Best Practices for Securing your SMA (4209518)

The KACE SMA Systems Management Appliance is an easy-to-use, comprehensive and affordable solution for systems management. The offering tightly integrates services needed to discover, inventory, assess and manage the systems in your computing environment.

A great deal of care has gone into designing the appliance to assist in keeping your computing environment secure. Administrators, users and endpoint agents communicate with the appliance using web interfaces. All web communications are encrypted when SSL has been configured. Users can be authenticated to the SMA using your existing directory services, and can be authorized to perform only certain functions based on their assigned role. Extensive auditing features are provided to enable administrative actions to be independently tracked.

In addition, the underlying operating system and associated services of the appliance have been hardened to eliminate potential security vulnerabilities and minimize risk. KACE Quality Assurance processes continuously evaluate potential vulnerabilities in the software used to deliver SMA functionality and provide resolutions to identified vulnerabilities as part of periodic updates to the appliance.

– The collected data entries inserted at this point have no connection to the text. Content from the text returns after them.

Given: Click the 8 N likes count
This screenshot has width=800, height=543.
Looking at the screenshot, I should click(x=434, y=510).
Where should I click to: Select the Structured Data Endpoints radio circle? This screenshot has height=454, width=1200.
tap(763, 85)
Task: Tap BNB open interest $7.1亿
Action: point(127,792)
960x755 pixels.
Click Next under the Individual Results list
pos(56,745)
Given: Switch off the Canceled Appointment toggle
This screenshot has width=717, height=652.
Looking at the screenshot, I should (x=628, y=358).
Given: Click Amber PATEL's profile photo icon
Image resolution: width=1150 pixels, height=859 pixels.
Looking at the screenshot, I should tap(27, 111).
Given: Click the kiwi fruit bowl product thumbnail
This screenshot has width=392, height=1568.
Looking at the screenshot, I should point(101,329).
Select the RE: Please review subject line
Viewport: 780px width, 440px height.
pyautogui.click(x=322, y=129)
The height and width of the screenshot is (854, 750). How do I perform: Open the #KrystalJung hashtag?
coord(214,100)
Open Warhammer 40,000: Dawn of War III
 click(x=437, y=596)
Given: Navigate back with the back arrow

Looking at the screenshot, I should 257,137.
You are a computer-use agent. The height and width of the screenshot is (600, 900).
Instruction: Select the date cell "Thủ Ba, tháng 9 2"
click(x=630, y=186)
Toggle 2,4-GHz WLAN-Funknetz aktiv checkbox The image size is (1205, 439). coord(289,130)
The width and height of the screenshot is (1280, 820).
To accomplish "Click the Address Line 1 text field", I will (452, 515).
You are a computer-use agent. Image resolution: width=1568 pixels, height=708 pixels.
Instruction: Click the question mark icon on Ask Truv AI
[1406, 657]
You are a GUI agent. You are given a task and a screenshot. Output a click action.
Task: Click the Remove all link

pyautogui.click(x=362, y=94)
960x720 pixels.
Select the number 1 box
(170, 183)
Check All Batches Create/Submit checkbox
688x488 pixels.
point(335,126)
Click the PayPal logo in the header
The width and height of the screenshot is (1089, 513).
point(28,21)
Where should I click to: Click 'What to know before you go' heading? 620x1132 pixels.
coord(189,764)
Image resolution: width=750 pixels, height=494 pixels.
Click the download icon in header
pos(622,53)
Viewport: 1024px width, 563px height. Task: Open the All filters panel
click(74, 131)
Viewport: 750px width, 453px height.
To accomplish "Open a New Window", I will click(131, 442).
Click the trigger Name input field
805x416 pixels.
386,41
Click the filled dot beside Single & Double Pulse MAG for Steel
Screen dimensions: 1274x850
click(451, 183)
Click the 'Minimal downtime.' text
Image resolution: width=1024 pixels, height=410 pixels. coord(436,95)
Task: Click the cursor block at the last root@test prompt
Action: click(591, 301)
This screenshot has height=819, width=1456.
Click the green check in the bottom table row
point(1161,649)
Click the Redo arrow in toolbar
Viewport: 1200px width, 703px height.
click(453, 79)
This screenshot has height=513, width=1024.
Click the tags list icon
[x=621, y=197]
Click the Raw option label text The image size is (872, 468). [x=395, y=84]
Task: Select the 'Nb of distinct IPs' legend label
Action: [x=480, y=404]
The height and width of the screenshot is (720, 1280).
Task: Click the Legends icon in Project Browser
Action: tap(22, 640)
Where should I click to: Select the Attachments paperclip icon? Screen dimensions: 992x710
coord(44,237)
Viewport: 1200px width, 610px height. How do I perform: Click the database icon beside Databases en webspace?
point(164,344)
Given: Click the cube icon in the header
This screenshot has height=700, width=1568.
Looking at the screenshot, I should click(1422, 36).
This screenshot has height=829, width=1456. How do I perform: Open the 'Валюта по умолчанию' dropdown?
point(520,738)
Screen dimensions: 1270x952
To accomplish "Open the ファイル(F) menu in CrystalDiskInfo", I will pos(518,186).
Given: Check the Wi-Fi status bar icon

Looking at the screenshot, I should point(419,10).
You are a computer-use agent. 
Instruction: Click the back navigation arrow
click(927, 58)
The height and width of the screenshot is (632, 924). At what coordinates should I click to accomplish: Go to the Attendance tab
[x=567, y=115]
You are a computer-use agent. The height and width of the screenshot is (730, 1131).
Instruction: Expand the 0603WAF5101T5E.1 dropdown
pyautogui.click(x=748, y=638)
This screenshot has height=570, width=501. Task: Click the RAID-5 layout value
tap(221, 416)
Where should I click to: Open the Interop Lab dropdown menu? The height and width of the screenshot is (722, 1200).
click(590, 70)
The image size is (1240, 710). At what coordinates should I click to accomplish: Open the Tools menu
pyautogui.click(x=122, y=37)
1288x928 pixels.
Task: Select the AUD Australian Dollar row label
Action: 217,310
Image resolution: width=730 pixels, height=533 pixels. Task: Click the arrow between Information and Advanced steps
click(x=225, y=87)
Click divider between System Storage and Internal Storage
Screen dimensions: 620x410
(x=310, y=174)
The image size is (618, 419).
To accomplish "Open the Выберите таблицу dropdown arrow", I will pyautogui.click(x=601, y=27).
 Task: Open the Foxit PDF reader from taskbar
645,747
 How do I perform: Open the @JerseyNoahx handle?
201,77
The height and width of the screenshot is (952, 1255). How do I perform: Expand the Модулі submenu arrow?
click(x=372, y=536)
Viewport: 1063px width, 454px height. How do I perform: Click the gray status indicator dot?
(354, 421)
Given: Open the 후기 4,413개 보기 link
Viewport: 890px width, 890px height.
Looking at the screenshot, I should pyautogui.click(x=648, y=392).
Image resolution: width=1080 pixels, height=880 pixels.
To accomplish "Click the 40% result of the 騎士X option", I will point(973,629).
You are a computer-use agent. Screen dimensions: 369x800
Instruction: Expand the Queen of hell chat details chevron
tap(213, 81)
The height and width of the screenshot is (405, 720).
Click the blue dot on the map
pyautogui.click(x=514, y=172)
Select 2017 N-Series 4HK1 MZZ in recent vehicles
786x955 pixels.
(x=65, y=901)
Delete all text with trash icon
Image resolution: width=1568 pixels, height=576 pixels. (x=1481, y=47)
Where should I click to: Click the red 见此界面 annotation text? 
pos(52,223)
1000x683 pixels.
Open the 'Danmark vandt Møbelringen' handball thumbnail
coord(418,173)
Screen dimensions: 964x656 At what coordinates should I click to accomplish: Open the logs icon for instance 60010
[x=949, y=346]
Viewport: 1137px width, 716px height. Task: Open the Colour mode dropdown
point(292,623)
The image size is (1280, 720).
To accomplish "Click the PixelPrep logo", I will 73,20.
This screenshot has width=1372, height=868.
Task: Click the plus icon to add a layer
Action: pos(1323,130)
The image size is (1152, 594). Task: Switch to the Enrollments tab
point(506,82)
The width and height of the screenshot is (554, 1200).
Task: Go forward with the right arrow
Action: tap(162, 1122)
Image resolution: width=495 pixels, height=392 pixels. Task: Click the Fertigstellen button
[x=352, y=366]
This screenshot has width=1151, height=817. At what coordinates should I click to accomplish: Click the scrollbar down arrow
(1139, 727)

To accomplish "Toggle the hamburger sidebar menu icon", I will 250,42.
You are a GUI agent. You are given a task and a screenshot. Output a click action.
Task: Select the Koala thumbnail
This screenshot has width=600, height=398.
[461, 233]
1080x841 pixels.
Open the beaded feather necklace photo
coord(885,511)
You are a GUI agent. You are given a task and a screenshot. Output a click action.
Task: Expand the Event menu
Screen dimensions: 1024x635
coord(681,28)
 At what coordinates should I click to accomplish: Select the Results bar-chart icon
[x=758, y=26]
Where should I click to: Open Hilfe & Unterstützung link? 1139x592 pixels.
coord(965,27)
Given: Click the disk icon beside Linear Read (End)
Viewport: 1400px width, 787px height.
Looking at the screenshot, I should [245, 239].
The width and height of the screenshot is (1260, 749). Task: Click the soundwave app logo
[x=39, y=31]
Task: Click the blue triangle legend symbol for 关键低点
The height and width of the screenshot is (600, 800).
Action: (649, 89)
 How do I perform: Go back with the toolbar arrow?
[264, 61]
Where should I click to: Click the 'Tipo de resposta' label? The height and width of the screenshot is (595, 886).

Several deployment options exist to accommodate the needs of your computing environment and user community, each with security implications to consider. This technical brief provides recommendations for those deployment choices, as well as alternatives that might better suit your needs. We recognize that there may be additional implementation choices for your environment that are not discussed in this paper. We recommend you follow best practice as mentioned in this document as a guideline, independent of the options you select. A review of your implementation plan with KACE is always welcome.